AMD mengumumkan varian baru prosesor Ryzen. Hadir dengan nama Ryzen PRO, jajaran prosesor tersebut akan menyasar penggunaan di kelas enterprise.

Berbeda dengan Ryzen kelas konsumen biasa, prosesor ini diklaim memiliki performa yang lebih kencang dan telah dilengkapi beragam fitur khusus mulai dari sistem keamanan dan efisiensi yang lebih baik.

“Menawarkan sebuah lompatan yang signifikan dalam kinerja, kepemimpinan kinerja multi-threaded, dan CPU 8-core 16-thread pertama untuk PC kelas komersial, Ryzen PRO menyediakan pilihan portofolio teknologi yang memenuhi kebutuhan bisnis yang berkembang saat ini dan di masa mendatang,” ujar Senior Vice President sekaligus General Manager, Computing and Graphics Group, AMD, Jim Anderson.

Mirip dengan versi konsumennya, jajaran prosesor Ryzen PRO juga hadir dalam tiga varian yaitu Ryzen PRO 7, 5, dan 3. Masing-masing varian memiliki dua jenis prosesor. AMD mengklaim Ryzen PRO hadir dengan peningkatan kinerja komputasi hingga 52 persen lebih baik, serta memiliki performa multithreading hingga 62 persen lebih baik dari prosesor saingannya di pasar.

Ditargetkan untuk implementasi enterprise dan sektor publik, prosesor Ryzen PRO hadir dengan solusi keamanan yang lebih baik. Jajaran prosesor ini dikatakan telah hadir dengan teknologi kriptografi dan keamanan berbasis hardware untuk membantu melindungi dari jumlah ancaman yang terus bertambah. Standar keamanan seperti secure boot, fTPM (firmware Trust Platform Module), AES, dan fitur keamanan Windows 10 Enterprise juga telah didukung oleh keluarga prosesor ini.

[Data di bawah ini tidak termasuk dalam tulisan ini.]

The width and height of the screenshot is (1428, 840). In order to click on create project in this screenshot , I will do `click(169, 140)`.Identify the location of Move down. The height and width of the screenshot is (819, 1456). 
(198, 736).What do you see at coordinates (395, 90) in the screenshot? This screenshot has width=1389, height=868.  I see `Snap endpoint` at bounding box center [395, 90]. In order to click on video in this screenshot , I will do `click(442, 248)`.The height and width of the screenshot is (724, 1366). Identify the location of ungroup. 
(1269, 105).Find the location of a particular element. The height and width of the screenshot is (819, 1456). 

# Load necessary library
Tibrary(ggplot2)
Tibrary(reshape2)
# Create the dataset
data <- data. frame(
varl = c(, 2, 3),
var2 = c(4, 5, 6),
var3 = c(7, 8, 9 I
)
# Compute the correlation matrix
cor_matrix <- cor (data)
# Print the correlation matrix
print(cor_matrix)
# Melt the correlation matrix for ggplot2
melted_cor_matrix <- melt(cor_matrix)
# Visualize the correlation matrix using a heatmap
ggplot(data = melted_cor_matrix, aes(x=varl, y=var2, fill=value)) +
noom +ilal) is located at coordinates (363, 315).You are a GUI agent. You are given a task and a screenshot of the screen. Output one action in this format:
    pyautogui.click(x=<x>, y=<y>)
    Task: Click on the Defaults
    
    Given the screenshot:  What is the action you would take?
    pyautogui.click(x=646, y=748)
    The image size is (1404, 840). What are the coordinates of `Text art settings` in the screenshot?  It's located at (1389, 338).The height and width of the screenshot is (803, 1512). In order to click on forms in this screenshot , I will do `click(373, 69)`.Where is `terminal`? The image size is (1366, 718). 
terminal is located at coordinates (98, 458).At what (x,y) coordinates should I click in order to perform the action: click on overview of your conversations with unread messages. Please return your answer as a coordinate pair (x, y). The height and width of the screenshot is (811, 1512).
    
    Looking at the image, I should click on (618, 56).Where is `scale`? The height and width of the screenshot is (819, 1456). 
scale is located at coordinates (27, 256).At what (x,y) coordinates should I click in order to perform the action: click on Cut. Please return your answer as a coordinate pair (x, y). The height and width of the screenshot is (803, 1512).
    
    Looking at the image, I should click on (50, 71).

AMD juga menjamin umur penggunaan prosesor ini lebih panjang ketimbang prosesor Ryzen versi konsumen. Selain itu, prosesor ini juga telah mendukung berbagai standar industri seperti pengelolaan DASH standar-tebuka untuk administrasi CPU-agnostik (multi-platform).

PC berbasiskan Ryzen PRO dikatakan akan tersedia pada semester kedua tahun ini. Sementara prosesornya akan tersedia pada semester pertama tahun 2018.